S’agissant de la distribution des produits agricoles, les équipes municipales travaillent à établir un marché public pour permettre aux agriculteurs bios de vendre aux écoles. La production doit être suffisante pour les 1 000 repas par jour distribués aux enfants. C’est une construction à long terme, car aujourd’hui les repas sont élaborés avec seulement 25% de bio.
L’écologie et l’agriculture au cœur des municipales
Les élections municipales de mars 2020 arrivant vite, le maire espère que Gignac-la-Nerthe fera des émules. « L’agriculture et les agriculteurs sont laissés à l’abandon par les pouvoirs publics. Ce devrait être une grande cause nationale. Il faut partir du local, des territoires, des communes. Celles-ci doivent fonder leur propre projet agricole et le faire remonter au département, pour qu’il s’inscrive dans le plan climat et permette de fixer des objectifs.

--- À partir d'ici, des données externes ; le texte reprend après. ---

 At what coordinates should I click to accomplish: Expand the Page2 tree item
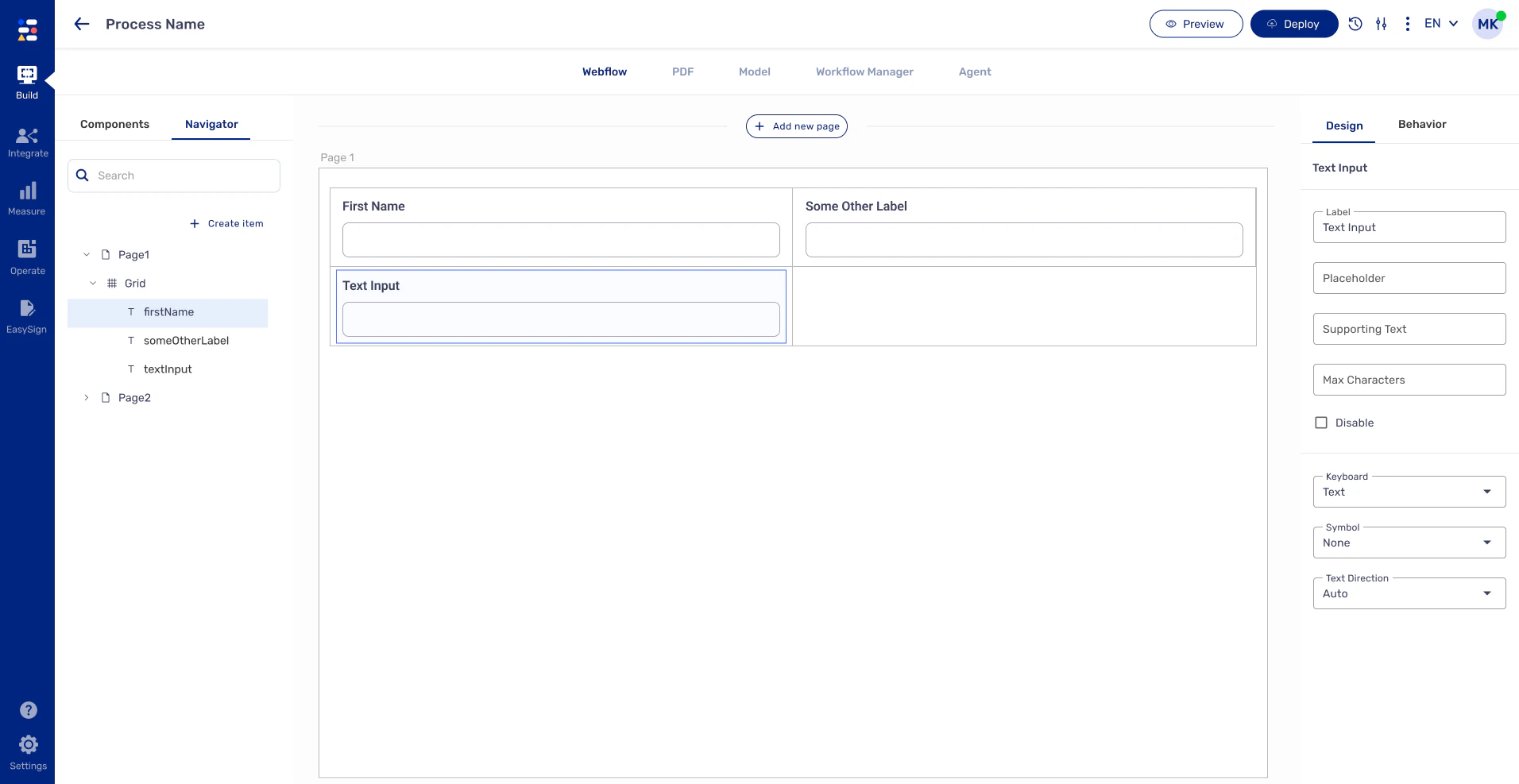pos(87,397)

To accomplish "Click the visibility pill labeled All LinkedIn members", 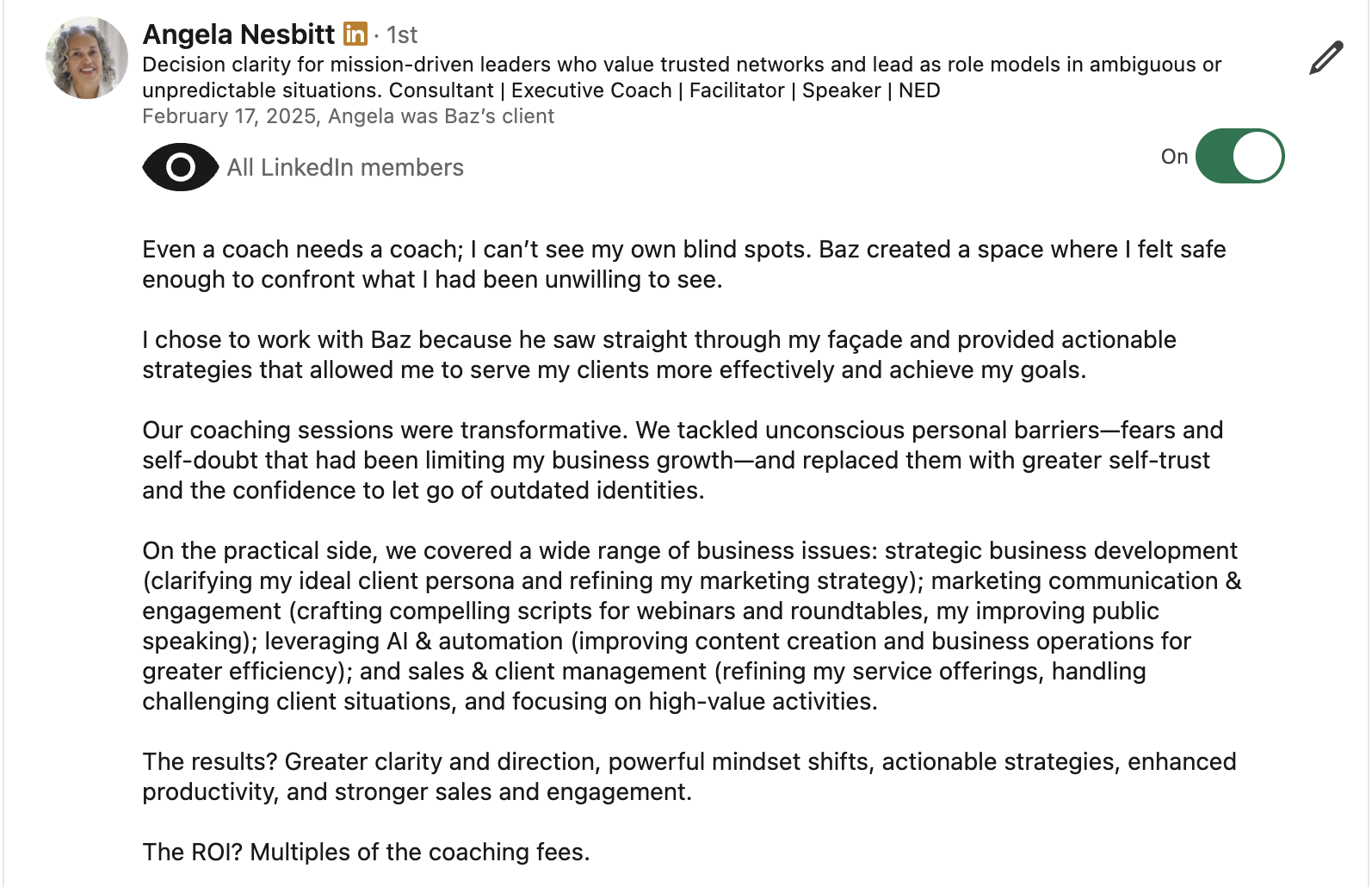I will pos(303,167).
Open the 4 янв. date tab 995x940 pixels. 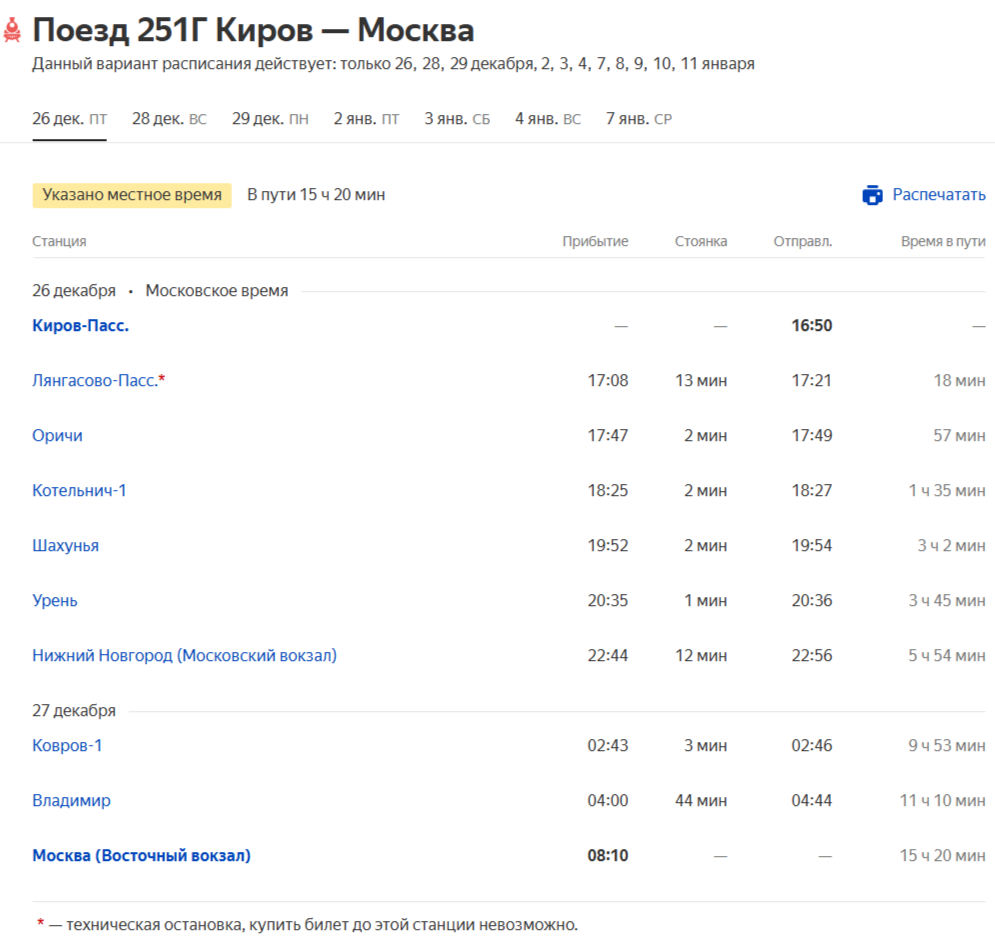[547, 119]

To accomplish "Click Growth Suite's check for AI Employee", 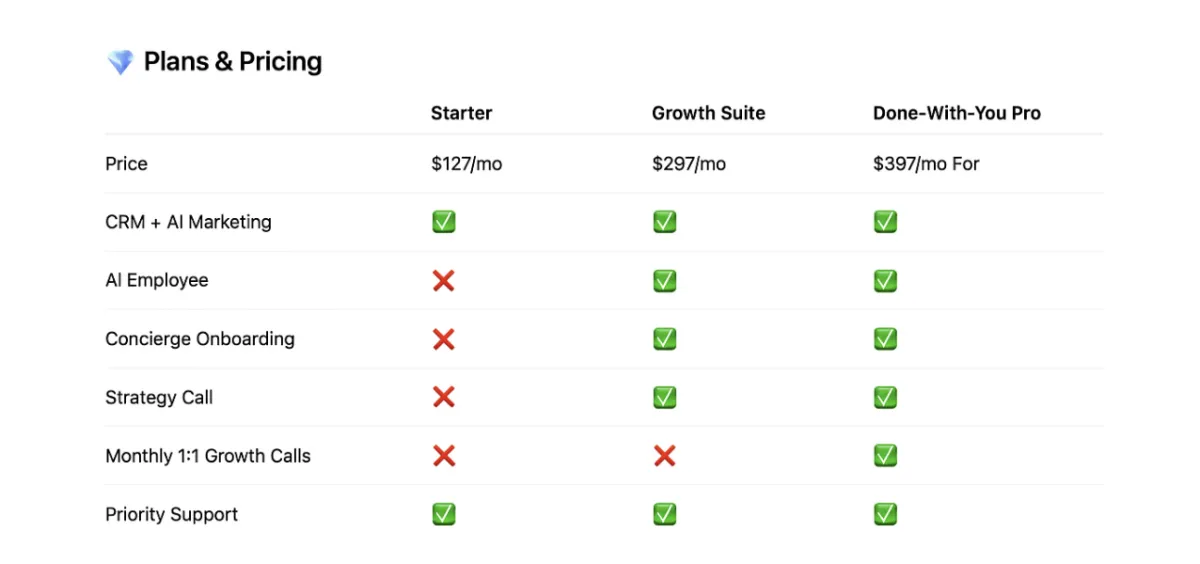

Un projet agricole métropolitain existe mais il faut qu’il soit nourri par les projets agricoles communaux. Mouans Sartoux a été la première et peut servir d’exemple. Des maires ont bien compris la nécessité de mettre en avant l’environnement. Vitrolles y est sensible. D’autres communes me disent que le projet n’est pas réalisable… Ils me parlent d’agriculture raisonnée. Utiliser les pesticides raisonnablement, c’est ridicule ».
Confiant pour le futur
Le premier édile est toutefois confiant pour l’avenir. « Le Conseil départemental et la Région nous ont permis d’acheter des terres, la politique est très encourageante. Tous les dossiers présentés ont été acceptés. Je pense que l’écologie doit être universelle », conclut ce grand-père, pour qui la venue au monde de ses petites-filles a été un déclencheur dans sa prise de position.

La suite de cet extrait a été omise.